Set down the material in full. Keep every line exactly as it is.
----
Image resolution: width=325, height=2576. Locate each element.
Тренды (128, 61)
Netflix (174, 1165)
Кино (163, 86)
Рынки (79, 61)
----
● **Exercise result**:
Image resolution: width=325, height=2576. Locate each element.
Тренды (128, 61)
Netflix (174, 1165)
Кино (163, 86)
Рынки (79, 61)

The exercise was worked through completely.